THE BIG DEBATE BURSTS BACK - WITH REDI TLHABI

Tuesday, March 11, 2014

DATELINE LAGOS: Pirated television and watching illegally obtained and downloaded TV and films impacts the quality of the content, says M-Net.


Piracy of TV content and films are getting worse in Africa with the growth of the internet and digital advances - and TV viewers across the continent who illegally download and watch, and make use of pirated services and signals are negatively impacting Africa's broadcasters and TV and film industry.

Over the long term this affects the quality of content that African audiences get, because as broadcasters lose revenue and income due to piracy, they have less money to spend.

So says the pan-African pay-TV broadcaster M-Net which supplies various TV channels to MultiChoice's DStv satellite pay-TV platform across the continent.

M-Net and DStv are dependent on revenue from subscription fees from subscribers for the local content produced and the expensive foreign content it has to buy from international distributors in multi-million dollar distribution and output deals.

TV with Thinus asked Biola Alabi, M-Net Africa's managing director for special projects, about the thorny issue of the piracy of TV and film content in Africa, what M-Net is doing about it, and what message there is from M-Net to the ordinary consumer of TV and film content.

"We try to combat piracy in partnership with regulators, and also with the government.
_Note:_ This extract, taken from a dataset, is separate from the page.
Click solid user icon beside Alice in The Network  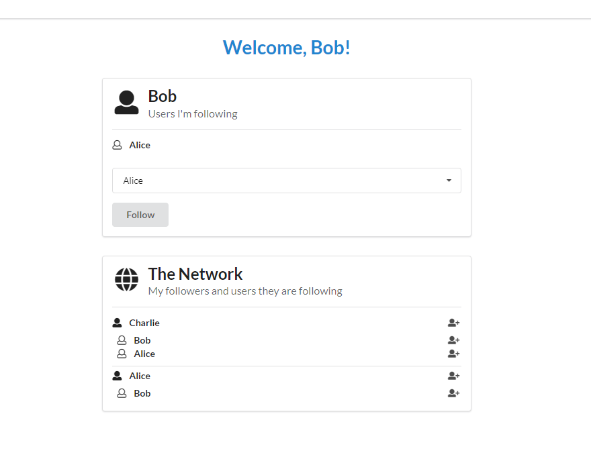pyautogui.click(x=118, y=376)
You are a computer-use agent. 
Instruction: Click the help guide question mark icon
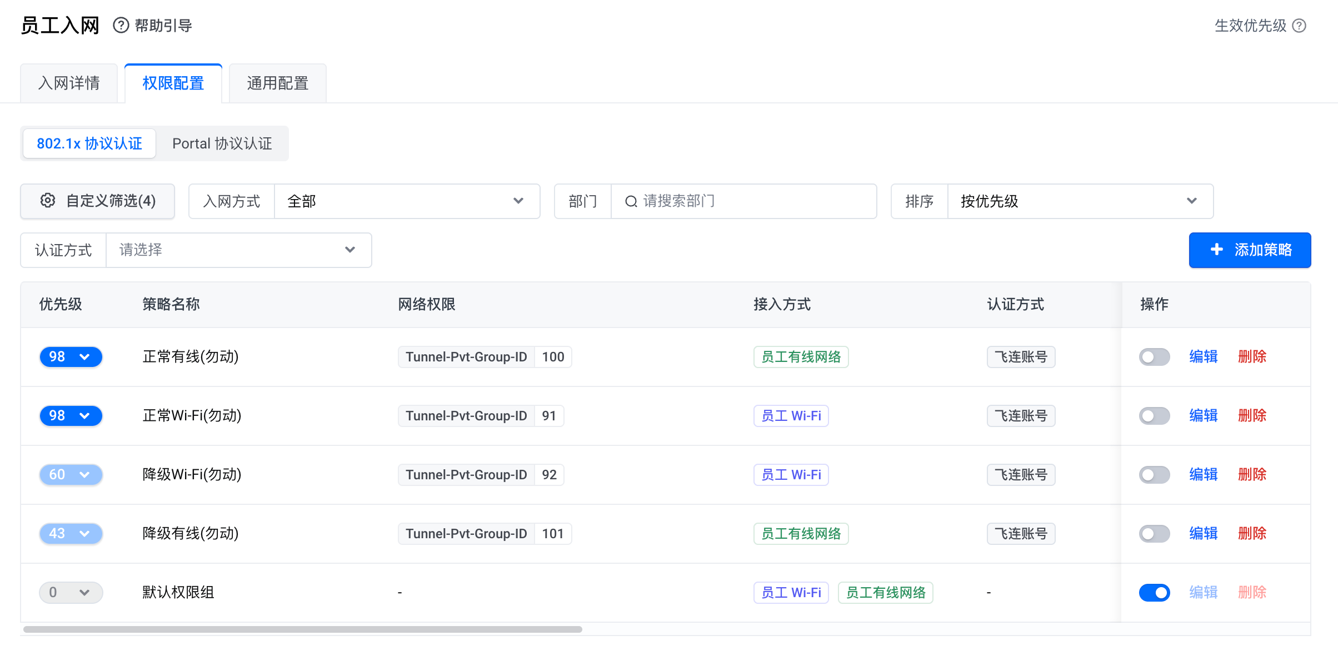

We do see piracy as going to continue," says Biola Alabi. "With digital and with technological advances, it has gotten even worse across the continent and we don't see that going away".

"With the growth in digital delivery and digital television, pirate viewing in Africa is further going to increase. But that is where the collaboration between commercial entities like ours and the government and enforcement to combat this, becomes crucial," says Biola Alabi.

"We are working across the continent and we have seen some huge successes to combat it when it comes to piracy. The message we really need to send across the continent when it comes to people watching TV and films illegally, is around education and educating the consumer".

"I think sometimes that consumers don't understand that when you watch illegal content - when you download or subscribe to a pirated service- you're actually doing a disservice to everyone - to yourself, to the people that create content and to the people who are going to be telling these stories. It also impacts on the quality of the content you get," said Biola Alabi.

"What we try to do is to educate audiences at home to subscribe to a legal service and not to watch content obtained illegally. And you know when you subscribe to an illegal service or watching illegally obtained content. So please don't subscribe to illegal services".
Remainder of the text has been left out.